Abstract
1425
Objectives: Relapsed and refractory diffuse large B-cell lymphoma (DLBCL) are usually treated with high-dose chemotherapy (HDT) plus autologous stem cell transplantation (ASCT). 18-FDG PET/CT value has been explored in patients treated with ICE regimens before transplant. However, little is known about the value of pre-transplant 18-FDG PET/CT in the context of R-DHAC salvage therapy. Our objective was to analyze the prognostic value of PET/CT after R-CHOP salvage therapy in a pre-transplant setting.
Methods: Patients with relapsing or refractory DLBCL lymphoma who were treated with R-DHAC salvage therapy followed by ASCT were retrospectively included from 01/2008 to 05/2016. Data from 18-FDG PET/CT scans after 2 cycles of R-DHAC and before transplant were retrieved. FDG-PET scans were blindly analyzed using Deauville criteria with FDG-PET considered positive if Deauville score was stricly superior to 3. Whole-body Total Metabolic Tumor Volume (TMTV) and Total Lesion Glycolysis (TLG) were measured. IPI, age-adjusted IPI and NCCN IPI scores were retrieved. Progression Free Survival (PFS) was defined as the time from ASCT to disease progression.

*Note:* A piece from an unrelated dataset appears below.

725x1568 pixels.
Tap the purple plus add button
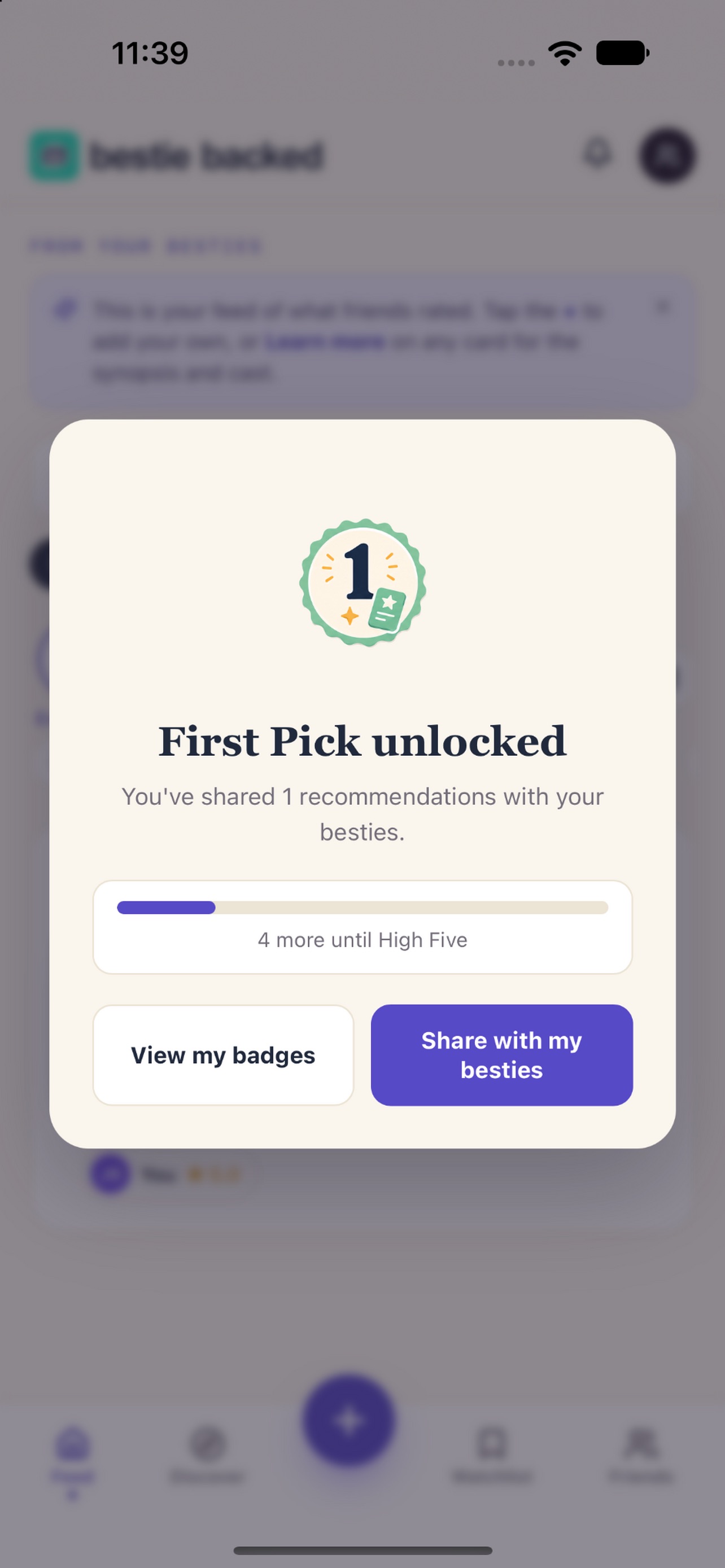349,1420
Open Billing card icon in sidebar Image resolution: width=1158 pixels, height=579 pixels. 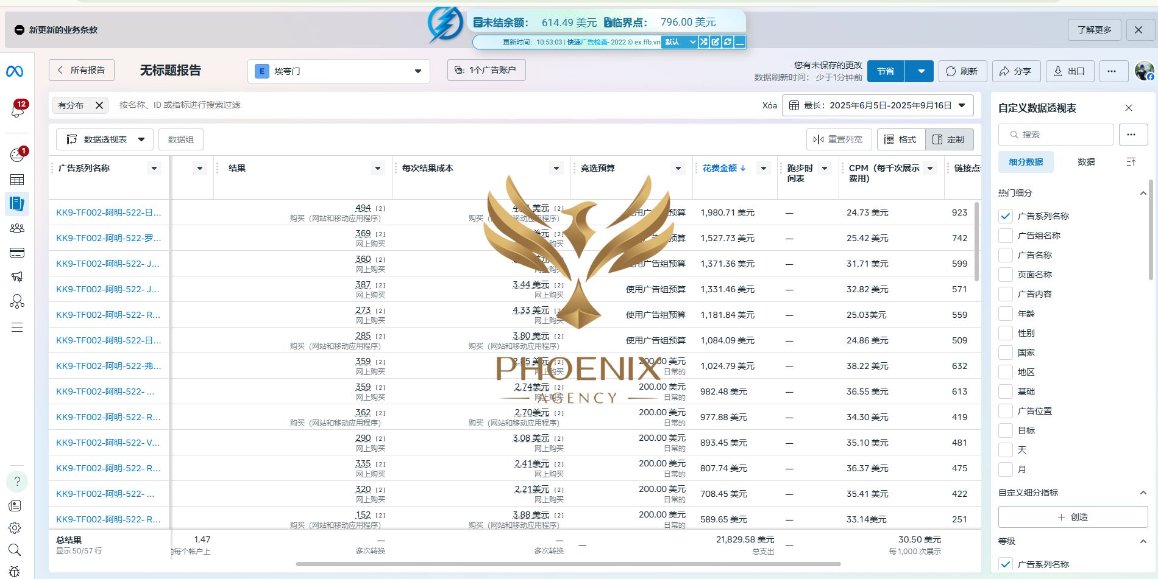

Results: Sixty-five patients were included. Median follow-up was 45 months. PFS at 3 years of the entire cohort was 79% (95% CI 73.9-93.2) and overall survival was 89% (95% CI 80.4-97.7). Significant predictors of PFS on Cox univariate analysis were SUVmax (P=0.0003), a Deauville score of 5 (P=0.0129) and whole-body TLG (P=0.0065). OS was significantly associated with SUVmax (P=0.0032) and whole-body TLG (P=0.0062). No other clinical or histological parameters significantly impacted PFS or OS. Conclusion: In patients with relapsing or refractory DLBCL treated with R-DHAC salvage therapy followed by ASCT, pre-transplant 18-FDG PET/CT SUVmax and whole-body TLG remains the strongest predictive factors of PFS and OS. While a Deauville score of 5 also carries a dismal prognosis, a Deauville score of 4 does not appear to preclude a successful ASCT.